Das unter dem Handelsnamen Captagon bekannte Aufputschmittel heißt chemisch Fenetyllin und ist ein sogenanntes Amphetamin-Derivat. Wie alle Amphetamine (die eben dieser Wirkung wegen früher auch »Weckamine« genannt wurden!) verstärkt es die Wirkung des sympathischen Nervensystems, erhöht die Leistungsfähigkeit, mindert Appetit und Schlafbedürfnis. 1961 kam es erstmals auf den deutschen Arzneimittelmarkt und wurde bis 2010 vertrieben - heute ist es nicht mehr frei erhältlich. Beliebt war der Stoff vor allem in den 1970ern und 1980ern - insbesondere als Dopingmittel bei Sportlern.

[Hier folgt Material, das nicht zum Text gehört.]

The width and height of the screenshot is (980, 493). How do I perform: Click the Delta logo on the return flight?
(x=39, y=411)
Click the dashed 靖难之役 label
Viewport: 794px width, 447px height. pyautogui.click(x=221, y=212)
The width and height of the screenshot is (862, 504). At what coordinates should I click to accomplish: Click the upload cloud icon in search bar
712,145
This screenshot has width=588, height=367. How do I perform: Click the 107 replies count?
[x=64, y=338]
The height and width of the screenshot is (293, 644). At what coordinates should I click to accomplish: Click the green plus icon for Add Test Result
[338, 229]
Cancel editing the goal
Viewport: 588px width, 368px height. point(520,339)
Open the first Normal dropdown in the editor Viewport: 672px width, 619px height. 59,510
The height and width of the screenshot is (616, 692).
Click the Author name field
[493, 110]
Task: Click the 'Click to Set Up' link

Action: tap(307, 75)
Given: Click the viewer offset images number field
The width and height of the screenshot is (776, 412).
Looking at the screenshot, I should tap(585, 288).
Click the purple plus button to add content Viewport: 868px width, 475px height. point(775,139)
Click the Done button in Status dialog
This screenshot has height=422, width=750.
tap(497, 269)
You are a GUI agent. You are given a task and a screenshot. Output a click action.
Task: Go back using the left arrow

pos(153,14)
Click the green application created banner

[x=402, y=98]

Ein enger Zusammenhang zwischen Gewalttätigkeit und dem Gebrauch von Aufputschmitteln ist allerdings kein neues Phänomen. 1938 brachten die Berliner Temmler-Werke das von dem japanischen Chemiker Nagayoshi Nagai 1893 erstmals synthetisierte Methamphetamin unter dem Handelsnamen »Pervitin« auf den Markt. In seinem Buch »Der totale Rausch - Drogen im Dritten Reich« (Köln 2015) hat der Publizist Norman Ohler ausführlich geschildert, in welch hohem Maße der Pervitingebrauch an den »Blitzkriegen« des Dritten Reiches beteiligt war. Als Deutschland 1940 Frankreich überfiel, standen viele deutsche Soldaten unter Drogeneinfluss - 35 Millionen Tabletten bezog die Deutsche Wehrmacht zwischen April bis Juni 1940 vom Hersteller Temmler. Erst im nächsten Jahr - und damit vor dem Überfall auf die Sowjetunion - reduzierte sich der weit verbreitete Amphetamin-Gebrauch, denn ab Mitte 1941 war das Medikament durch das geänderte »Reichsopiumgesetz« nur noch auf Rezept erhältlich. Zuvor waren auch mit Pervitin versetzte Pralinen und Schokoladetafeln frei zugänglich und offenbar auch sehr begehrt. Ob Adolf Hitler selbst in den letzten beiden Kriegsjahren pervitinsüchtig gewesen ist - schon 1980 hatten das die US-Psychiater Leonard und Renate Heston behauptet -, ist allerdings noch nicht zweifelsfrei geklärt.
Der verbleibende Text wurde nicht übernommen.